* GOAL:
Can you copy every one of the entries below word for word, without changing anything?

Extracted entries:
────────────────────────────────────────
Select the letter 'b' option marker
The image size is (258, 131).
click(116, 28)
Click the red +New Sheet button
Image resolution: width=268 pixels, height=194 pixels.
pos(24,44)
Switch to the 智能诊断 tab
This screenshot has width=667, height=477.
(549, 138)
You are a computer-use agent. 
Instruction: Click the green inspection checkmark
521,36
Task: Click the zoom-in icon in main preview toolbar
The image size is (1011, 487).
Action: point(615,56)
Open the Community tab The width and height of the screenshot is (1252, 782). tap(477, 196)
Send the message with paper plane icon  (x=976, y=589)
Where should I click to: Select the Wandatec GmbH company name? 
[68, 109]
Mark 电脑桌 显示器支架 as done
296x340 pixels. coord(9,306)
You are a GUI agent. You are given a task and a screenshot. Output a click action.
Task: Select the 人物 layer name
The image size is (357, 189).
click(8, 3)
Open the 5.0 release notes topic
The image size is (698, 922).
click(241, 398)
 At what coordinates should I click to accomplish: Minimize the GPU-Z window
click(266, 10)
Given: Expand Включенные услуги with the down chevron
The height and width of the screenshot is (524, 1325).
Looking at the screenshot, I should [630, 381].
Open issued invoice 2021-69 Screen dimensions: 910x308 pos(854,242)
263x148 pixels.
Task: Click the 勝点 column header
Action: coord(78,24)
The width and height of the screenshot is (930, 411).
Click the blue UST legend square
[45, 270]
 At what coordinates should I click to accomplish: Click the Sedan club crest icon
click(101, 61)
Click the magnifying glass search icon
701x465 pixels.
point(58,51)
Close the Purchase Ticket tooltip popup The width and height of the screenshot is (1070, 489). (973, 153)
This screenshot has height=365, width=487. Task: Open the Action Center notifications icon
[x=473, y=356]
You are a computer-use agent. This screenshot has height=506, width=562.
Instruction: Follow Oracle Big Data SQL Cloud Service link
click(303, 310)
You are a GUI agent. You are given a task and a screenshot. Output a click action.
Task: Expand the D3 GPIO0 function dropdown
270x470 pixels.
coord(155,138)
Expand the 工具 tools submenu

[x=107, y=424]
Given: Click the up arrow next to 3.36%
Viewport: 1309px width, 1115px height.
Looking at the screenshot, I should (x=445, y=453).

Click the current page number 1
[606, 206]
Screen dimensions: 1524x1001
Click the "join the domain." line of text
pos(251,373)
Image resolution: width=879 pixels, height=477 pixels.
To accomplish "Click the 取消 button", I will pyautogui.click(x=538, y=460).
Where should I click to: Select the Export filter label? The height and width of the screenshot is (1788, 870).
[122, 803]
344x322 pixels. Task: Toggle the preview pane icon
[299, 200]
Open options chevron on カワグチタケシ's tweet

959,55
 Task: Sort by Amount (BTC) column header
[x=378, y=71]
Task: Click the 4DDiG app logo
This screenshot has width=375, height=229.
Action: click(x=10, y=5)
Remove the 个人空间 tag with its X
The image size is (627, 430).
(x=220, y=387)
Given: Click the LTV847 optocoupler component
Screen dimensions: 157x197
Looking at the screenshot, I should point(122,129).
────────────────────────────────────────
* SOLUTION:
Select the letter 'b' option marker
The image size is (258, 131).
click(116, 28)
Click the red +New Sheet button
Image resolution: width=268 pixels, height=194 pixels.
pos(24,44)
Switch to the 智能诊断 tab
This screenshot has width=667, height=477.
(549, 138)
You are a computer-use agent. 
Instruction: Click the green inspection checkmark
521,36
Task: Click the zoom-in icon in main preview toolbar
The image size is (1011, 487).
Action: point(615,56)
Open the Community tab The width and height of the screenshot is (1252, 782). tap(477, 196)
Send the message with paper plane icon  (x=976, y=589)
Where should I click to: Select the Wandatec GmbH company name? 
[68, 109]
Mark 电脑桌 显示器支架 as done
296x340 pixels. coord(9,306)
You are a GUI agent. You are given a task and a screenshot. Output a click action.
Task: Select the 人物 layer name
The image size is (357, 189).
click(8, 3)
Open the 5.0 release notes topic
The image size is (698, 922).
click(241, 398)
 At what coordinates should I click to accomplish: Minimize the GPU-Z window
click(266, 10)
Given: Expand Включенные услуги with the down chevron
The height and width of the screenshot is (524, 1325).
Looking at the screenshot, I should [630, 381].
Open issued invoice 2021-69 Screen dimensions: 910x308 pos(854,242)
263x148 pixels.
Task: Click the 勝点 column header
Action: coord(78,24)
The width and height of the screenshot is (930, 411).
Click the blue UST legend square
[45, 270]
 At what coordinates should I click to accomplish: Click the Sedan club crest icon
click(101, 61)
Click the magnifying glass search icon
701x465 pixels.
point(58,51)
Close the Purchase Ticket tooltip popup The width and height of the screenshot is (1070, 489). (973, 153)
This screenshot has height=365, width=487. Task: Open the Action Center notifications icon
[x=473, y=356]
You are a computer-use agent. This screenshot has height=506, width=562.
Instruction: Follow Oracle Big Data SQL Cloud Service link
click(303, 310)
You are a GUI agent. You are given a task and a screenshot. Output a click action.
Task: Expand the D3 GPIO0 function dropdown
270x470 pixels.
coord(155,138)
Expand the 工具 tools submenu

[x=107, y=424]
Given: Click the up arrow next to 3.36%
Viewport: 1309px width, 1115px height.
Looking at the screenshot, I should (x=445, y=453).

Click the current page number 1
[606, 206]
Screen dimensions: 1524x1001
Click the "join the domain." line of text
pos(251,373)
Image resolution: width=879 pixels, height=477 pixels.
To accomplish "Click the 取消 button", I will pyautogui.click(x=538, y=460).
Where should I click to: Select the Export filter label? The height and width of the screenshot is (1788, 870).
[122, 803]
344x322 pixels. Task: Toggle the preview pane icon
[299, 200]
Open options chevron on カワグチタケシ's tweet

959,55
 Task: Sort by Amount (BTC) column header
[x=378, y=71]
Task: Click the 4DDiG app logo
This screenshot has width=375, height=229.
Action: click(x=10, y=5)
Remove the 个人空间 tag with its X
The image size is (627, 430).
(x=220, y=387)
Given: Click the LTV847 optocoupler component
Screen dimensions: 157x197
Looking at the screenshot, I should point(122,129).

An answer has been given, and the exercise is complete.